**** INPUT DATA
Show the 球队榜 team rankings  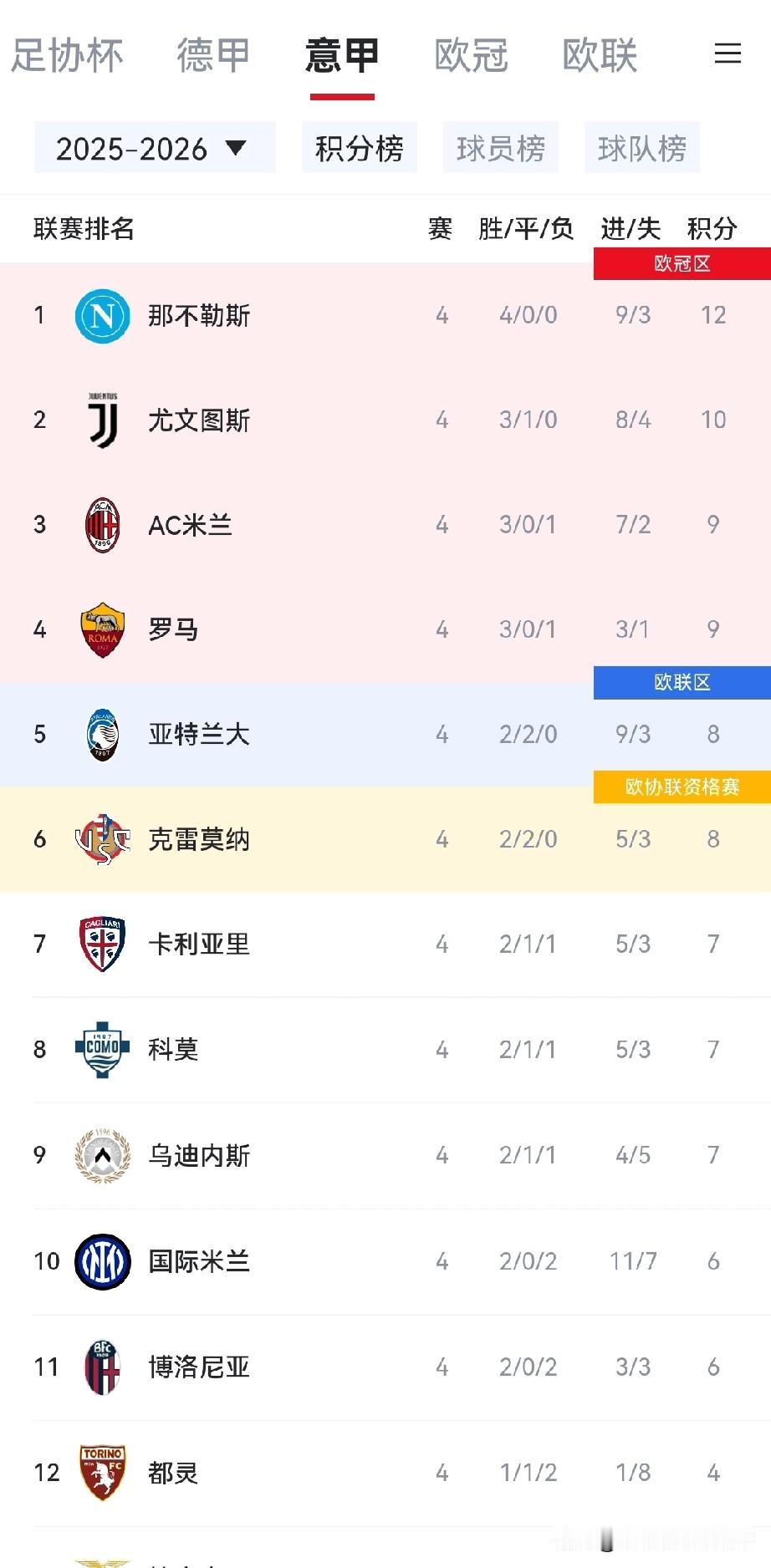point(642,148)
********
**** INPUT DATA
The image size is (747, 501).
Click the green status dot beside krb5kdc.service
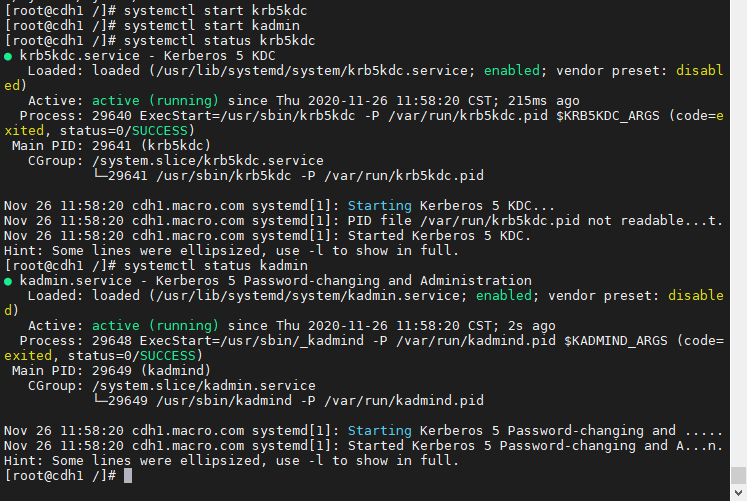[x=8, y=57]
********
**** INPUT DATA
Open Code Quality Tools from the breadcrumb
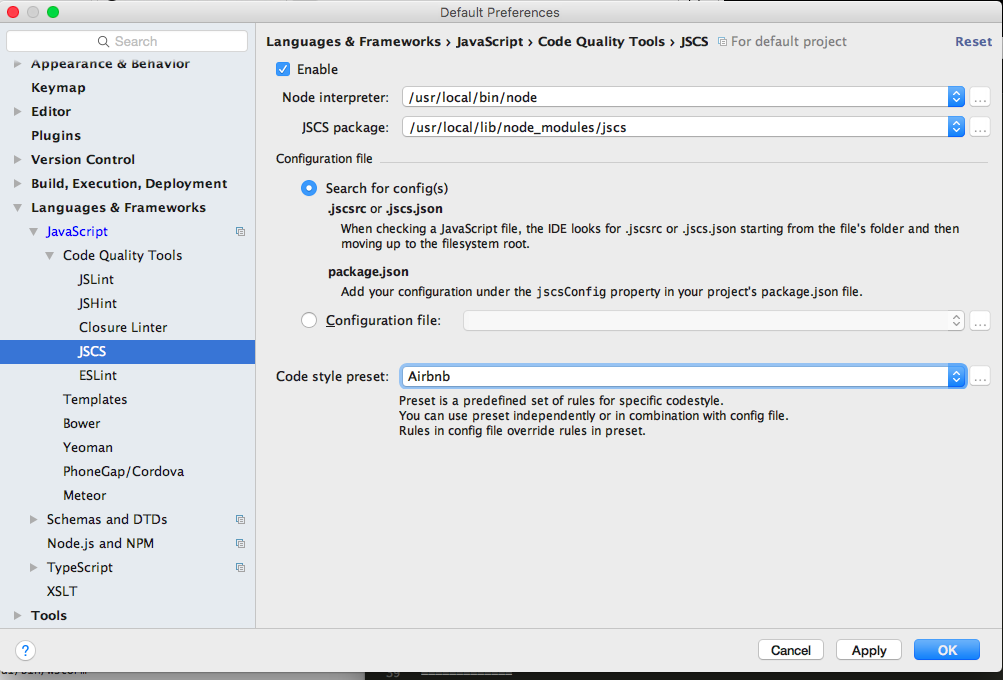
********
STATED TASK:
Identify each line of the items above that contains the word "beside", and copy those lines. Uppercase and lowercase letters must match.

RESULT:
Click the green status dot beside krb5kdc.service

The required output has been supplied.